I found an example where PPL does not remove the lineal components of
the remaining generators. It is now included as a doctest.
---

diff --git a/mjo/cone/decomposition.py b/mjo/cone/decomposition.py
index d581d83..56005fc 100644
--- a/mjo/cone/decomposition.py
+++ b/mjo/cone/decomposition.py
@@ -89,15 +89,6 @@ def pointed_linspace_decomposition(K):
     to the lineality space and its orthogonal complement. This is a
     direct sum decomposition of the original cone.
 
-    .. NOTE::
-
-    I strongly believe that PPL does this anyway, since it claims to
-    implement the double-description method from Fukuda and Prodon,
-    and they mention this.
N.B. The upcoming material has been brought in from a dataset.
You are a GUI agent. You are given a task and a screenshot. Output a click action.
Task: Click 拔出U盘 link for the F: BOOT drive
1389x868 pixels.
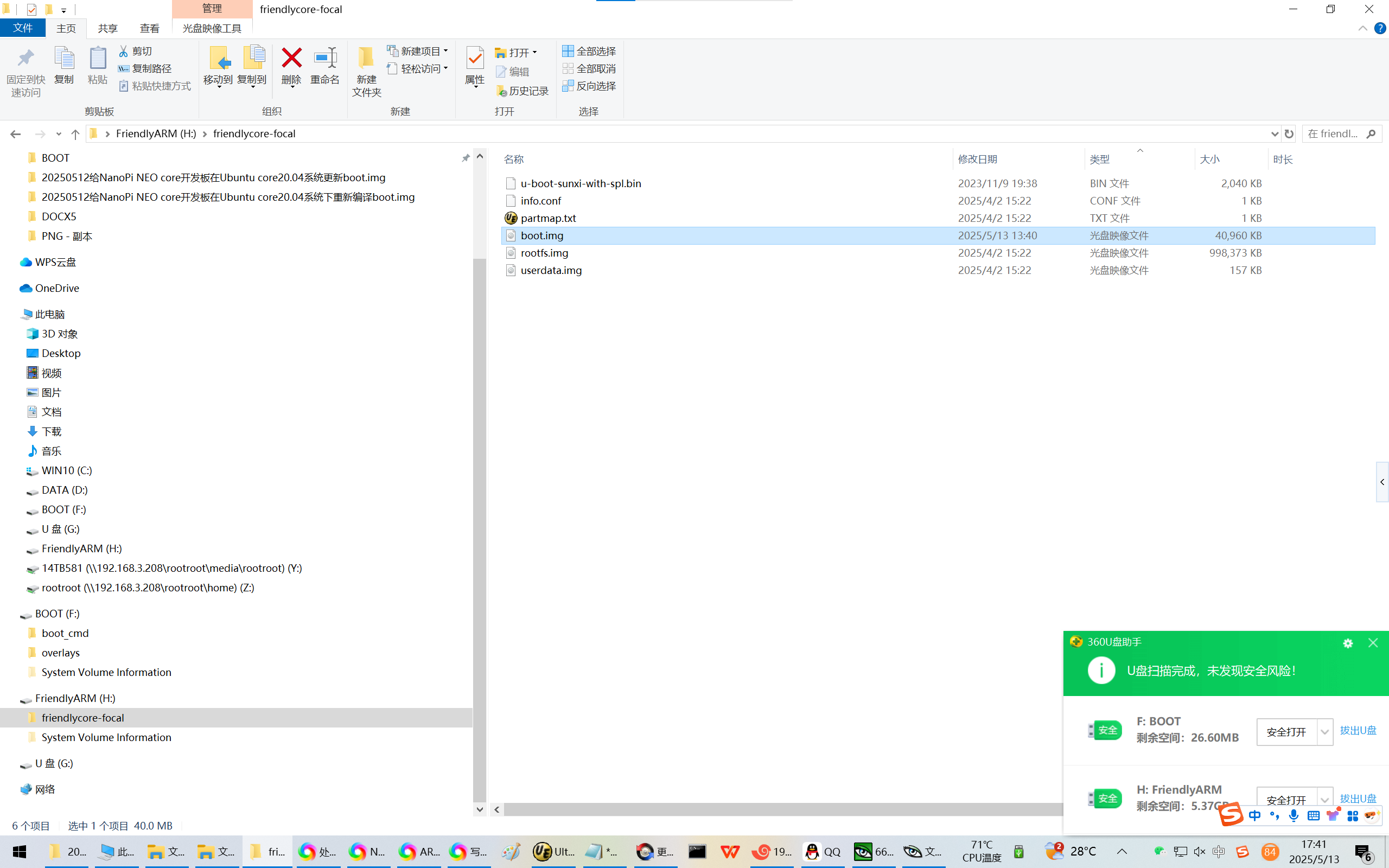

If we're implementing an algorithm in Sage,
-    it probably suffices to verify that the lineal subset (the
-    generators that live in the cone's ``linear_subspace()`` is
-    orthogonal to the remaining generators.
-
     SETUP::
 
         sage: from mjo.cone.decomposition import (
@@ -137,6 +128,31 @@ def pointed_linspace_decomposition(K):
         N(-1,  0, 0)
         in 3-d lattice N
 
+    Here is an example where PPL does not do this implicitly::
+
+        sage: K = Cone([(-13, 3, 0, -1),
+        ....:           (11, -1, -1, 0),
+        ....:           (-11, 1, 1, 0)])
+        sage: K.lines()
+        N(11, -1, -1, 0)
+        in 4-d lattice N
+        sage: M = K.lattice().dual()
+        sage: K.ray(0)*M(K.lines()[0].dense_coefficient_list())
+        -146
+
+    But we get it right::
+
+        sage: P,L = pointed_linspace_decomposition(K)
+        sage: P.rays()
+        N(7, 223, -146, -123)
+        in 4-d lattice N
+        sage: L.rays()
+        N( 11, -1, -1, 0),
+        N(-11,  1,  1, 0)
+        in 4-d lattice N
+        sage: P.ray(0)*M(L.ray(0).dense_coefficient_list())
+        0
+
     TESTS::
 
         sage: K = random_cone(strictly_convex=False)
@@ -150,6 +166,7 @@ def pointed_linspace_decomposition(K):
         sage: J = Cone(P.rays() + L.rays(), lattice=lat)
         sage: J.is_equivalent(K)
         True
+
     """
     from sage.geometry.cone import Cone